Right, i think you get the picture now - you have to just park the whole abortionist debate to one side; swallow hard to pretend it doesn't matter that Julie has decided that everyone against the bombing of Iraq was in favour of the IRA - of course there's absolutely no logic to this, but then there seldom is when Burchill is in flow, and just focus on the awesome inability to understand a simple point here.
When someone says "Now there is a war, we must support the troops" and a peace person says "okay, let's do that by taking them out of the danger", it's not done out of a concern for the troops themselves, but merely that it'd be a nice side bonus of not getting involved to have troops at home, safe and well. Julie goes on to pour a gallon of adoring drool over the honest Tommy, and how he (or she) would be quite happy to die for another country, in another country, and says that what they're trained for, and how they're the best in the world. Maybe that's the case - and we'll probably never know the truth of the claims that some of these best troops in the world shot a man in Basra and then raped his wife (as reported by the Russian spooks) - but lets not forget that their healthy pay cheque every month is written by us; it shouldn't be up to the army to decide where they go to kill. They're the people's army. Or they should be.
 
IT WASN'T ABOUT THE OIL. HONEST: It's just coincidence that, in the same way that before the Afghanis were given a chance to organise their own affairs a deal was sealed for a big oil pipeline, before the Iraqis are consulted on their future, a deal is being done to build an Iraq-Israel pipeline. Coincidence.
 
HOW DEMOCRACY WORKS: We're presuming Jay Garner has been appointed colonial chief of Iraq as George Bush's first choice, the somewhat similar Jock Ewing, turned out to be both fictional and dead.
His first visit to Baghdad was interesting, what with him telling reporters that he could be in charge for up to two years - whatever happened to passing over to the Iraqi people as soon as possible?

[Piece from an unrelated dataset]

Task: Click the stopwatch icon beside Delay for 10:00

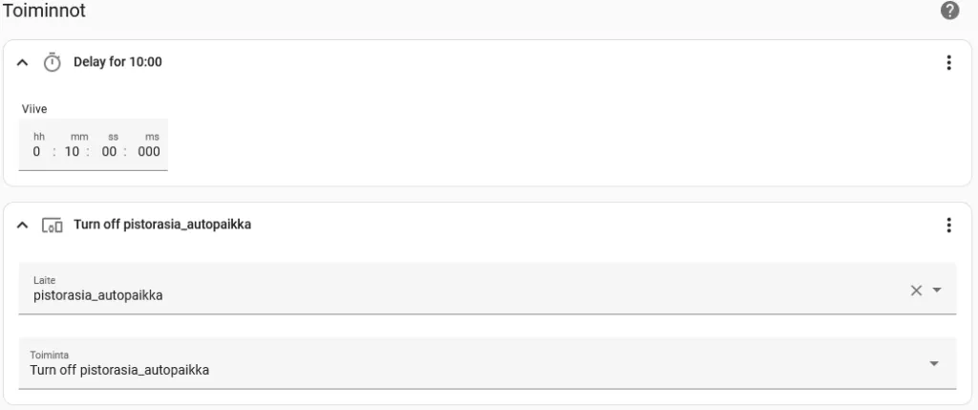Action: pos(52,62)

And if the US is keen to get democracy into Iraq quickly, maybe it should have listened to the Shias who are saying they won't work with the Pentagon's placeman.

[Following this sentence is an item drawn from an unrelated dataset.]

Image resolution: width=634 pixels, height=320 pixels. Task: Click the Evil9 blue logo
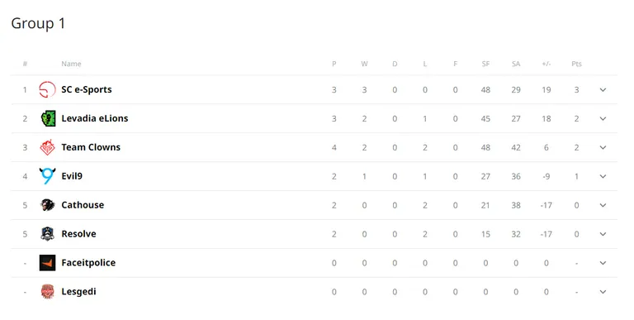(x=47, y=176)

Jay Garner - as president of SY Coleman made money from the manufacture of the Patriot missiles which were used to batter him into position as unelected leader. Not, perhaps, the most tactful choice.
Sunday, April 20, 2003
 
LIFE IN THE NEW ISRAEL: Everyone - which is to say the likes of Labour Friends of Israel - got very excited about Ariel Sharon saying that he was thinking about perhaps moving out of some of the controversial areas of occupation. And if he meant it, it would be a good first step. But its a big 'if', especially when the daily behaviour of Israel seems to point in the opposite direction.